The Great Train Robery by Crichton, Michael

Yet one must admit that the new London Bridge Terminus was most unsatisfactory. Victorians regarded the train stations as the “cathedrals of the age”; they expected them to blend the highest principles of aesthetics and technological achievement, and many stations fulfill that expectation with their high, arching, elegant glass vaults. But the new London Bridge Station was depressing in every way. An L-shaped two-story structure, it had a flat and utilitarian appearance, with a row of dreary shops under an arcade to the left, and the main station straight ahead, unadorned except for a clock mounted on the roof. Most serious, its interior floor plan— the focus of most earlier criticism— remained wholly unaltered.

It was during the reconstruction of the station that the South Eastern Railway arranged to use the London Bridge Terminus as the starting point for its routes to the coast This was done on a leasing arrangement; South Eastern leased tracks, platforms, and office space from the London & Greenwich line, whose owners were not disposed to give South Eastern any better facilities than necessary.

The traffic supervisor’s offices consisted of four rooms in a remote section of the terminal— two rooms for clerks, one storage area for valuable checked items, and a larger office for the supervisor himself. All the rooms had glass frontings. The whole suite was located on the second floor of the terminus and accessible only by an ironwork staircase leading up from the station platform. Anyone climbing or descending the stairs would be in plain view of the office workers, as well as all the passengers, porters, and guards on the platforms’below.

The traffic supervisor was named McPherson. He was an elderly Scotsman who kept a close eye on his clerks, seeing to it that they did no daydreaming out the window.

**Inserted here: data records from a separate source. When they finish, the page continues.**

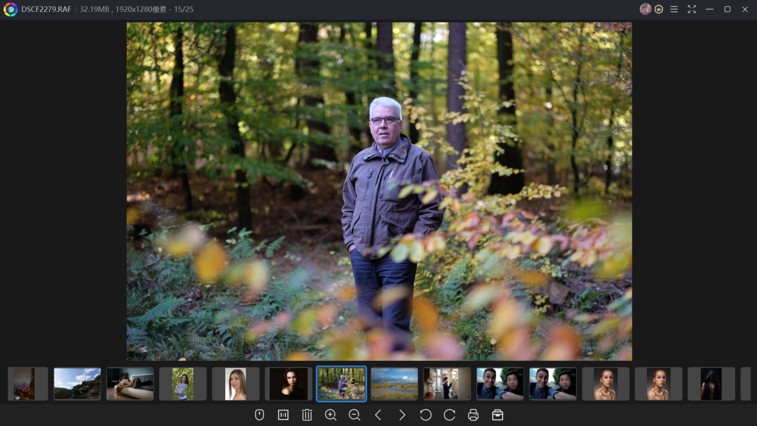Show image at 1:1 actual size
Screen dimensions: 757x426
pyautogui.click(x=283, y=415)
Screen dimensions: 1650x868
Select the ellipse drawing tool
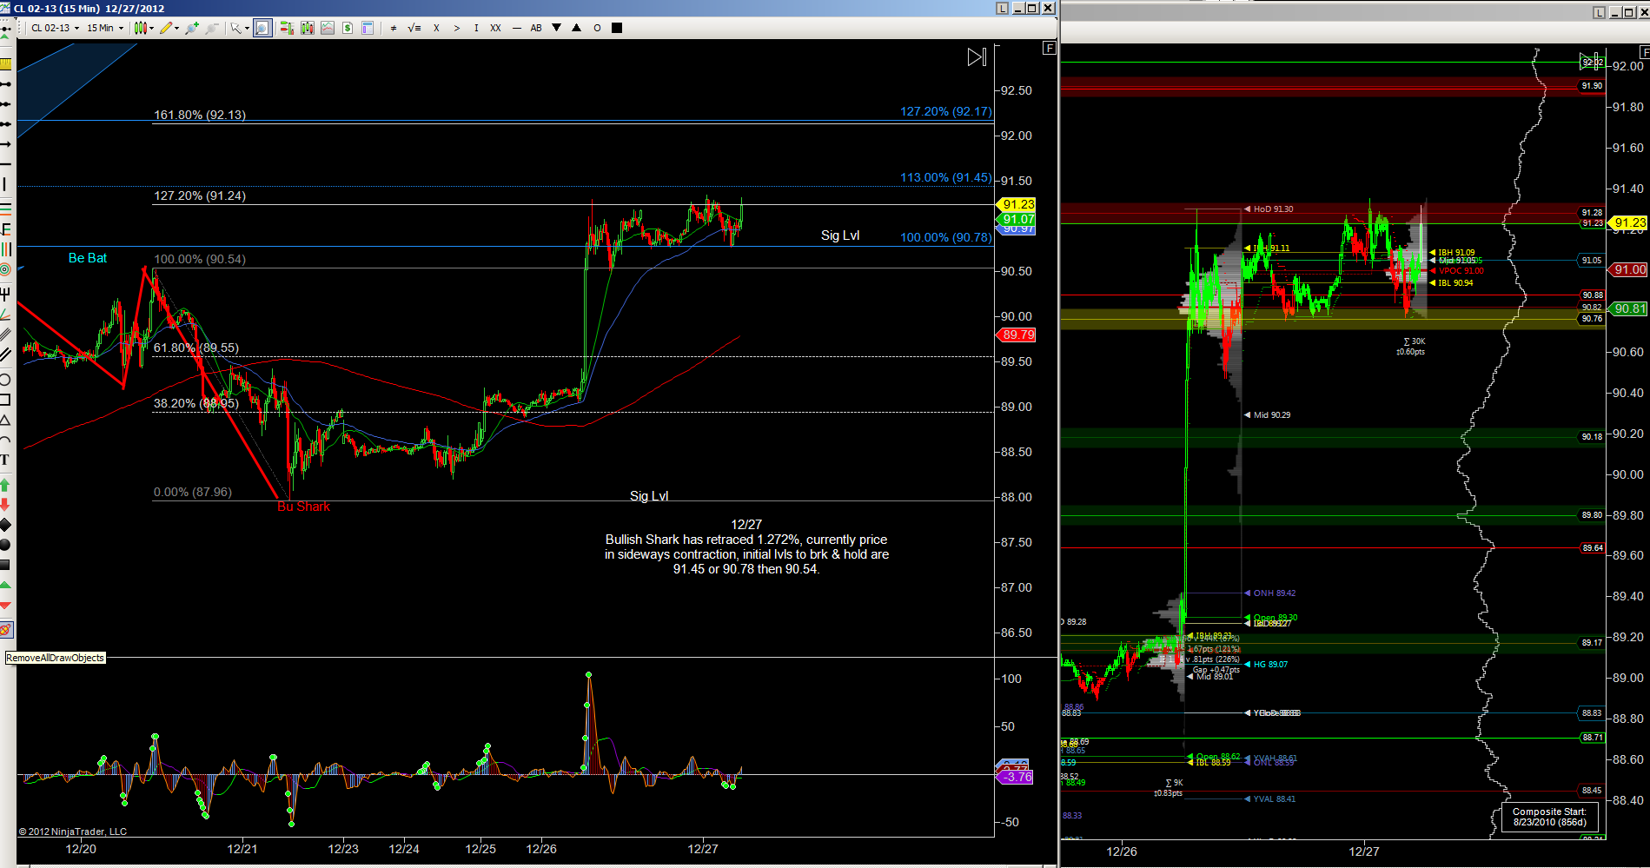(5, 380)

Thus no one in the office noticed when, in early July, 1854, two travelers took up a position on a bench on the platform, and remained there the entire day, frequently consulting their watches, as if impatient for their journey to begin. Nor did anyone notice when the same two gentlemen returned the following week, and again spent a day on the same bench, watching the activity in the station while they awaited their train, and frequently checking their pocketwatches.

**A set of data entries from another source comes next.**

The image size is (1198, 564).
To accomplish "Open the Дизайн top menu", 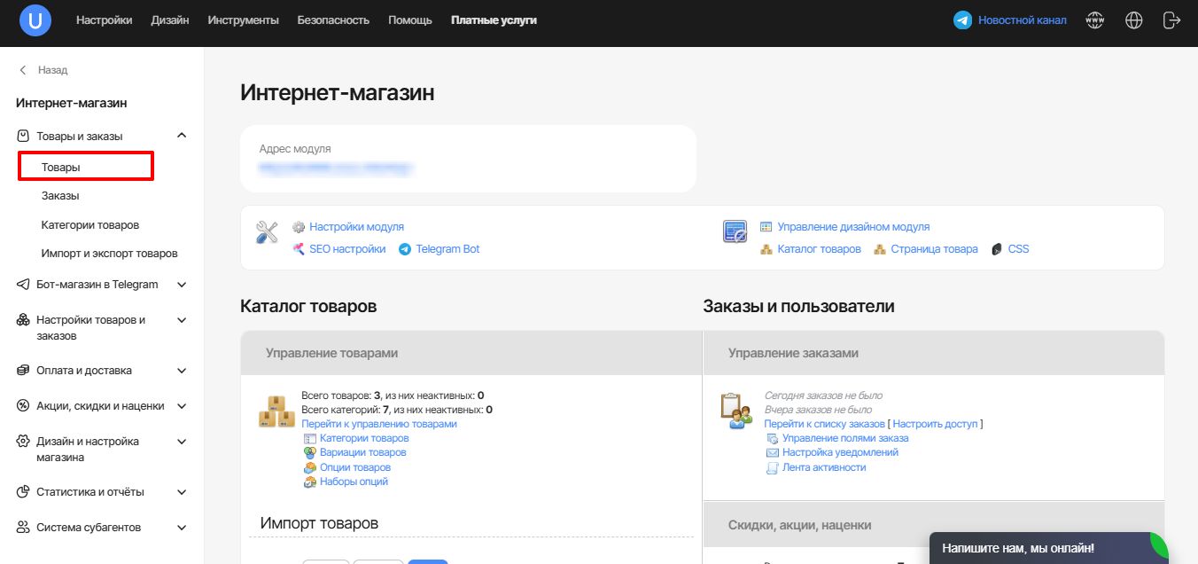I will tap(170, 20).
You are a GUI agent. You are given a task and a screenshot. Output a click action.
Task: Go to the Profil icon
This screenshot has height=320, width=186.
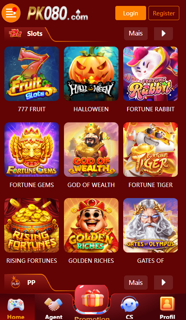coord(167,305)
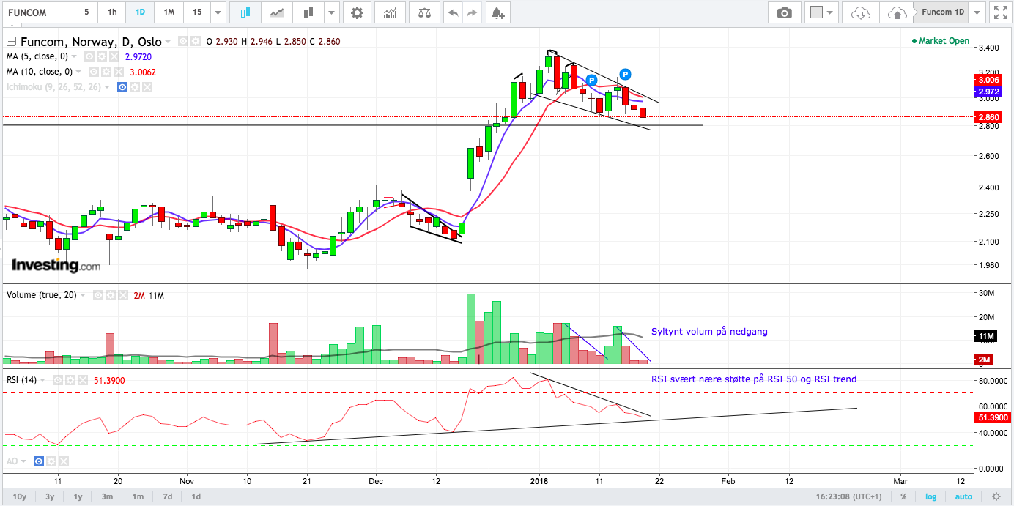Click the undo arrow in toolbar
The image size is (1014, 506).
pos(453,12)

In fact, Pierce and Agar were not employing pocketwatches, but rather stopwatches. Pierce had an elegant one, a chronograph with two stopwatch faces, with a case of 18-karat gold. It was considered a marvel of the latest engineering, sold for racing and other purposes. But he held it cupped in his hand, and it attracted no notice.

After the second day of watching the routine of the office clerks, the changes of the railway guards, the arrival and departure of visitors to the office, and other matters of importance to them, Agar finally looked up the iron staircase to the office and announced, “It’s bloody murder. She’s too wide open. What’s your pogue up there, anyway?”

“Two keys.”

“What two keys is that?”

“Two keys I happen to want,” Pierce said.

Agar squinted up at the offices. If he was disappointed in Pierces answer he gave no indication. “Well,” he said, in a professional tone, “if it’s two bettys you want, I reckon they are in that storage room”— he nodded, not daring to point a finger— “just past the space for the clerks. You see the cupboard?”

Pierce nodded. Through the glass fronting, he could see all the office. In the storage area was a shallow, wall-mounted lime green cupboard. It looked like the sort of place keys might be stored. “I see it.”

“There’s my money, on that cupboard. Now you’ll cool she has a lock on her, but that will give us no great trouble. Cheap lock.”

“What about the front door?” Pierce said, shifting his gaze. Not only was the cupboard inside locked, but the door to the suite of offices— a frosted door, with SER stenciled on it, and underneath, TRAFFIC SUPERVISOR DIVISION— had a large brass lock above the knob.

“Appearances,” Agar snorted. “She’ll crack open with any cheap twirl to tickle her innards. I could open her with a ragged fingernail. We’ve no problems there. The problem is the bloody crowds.”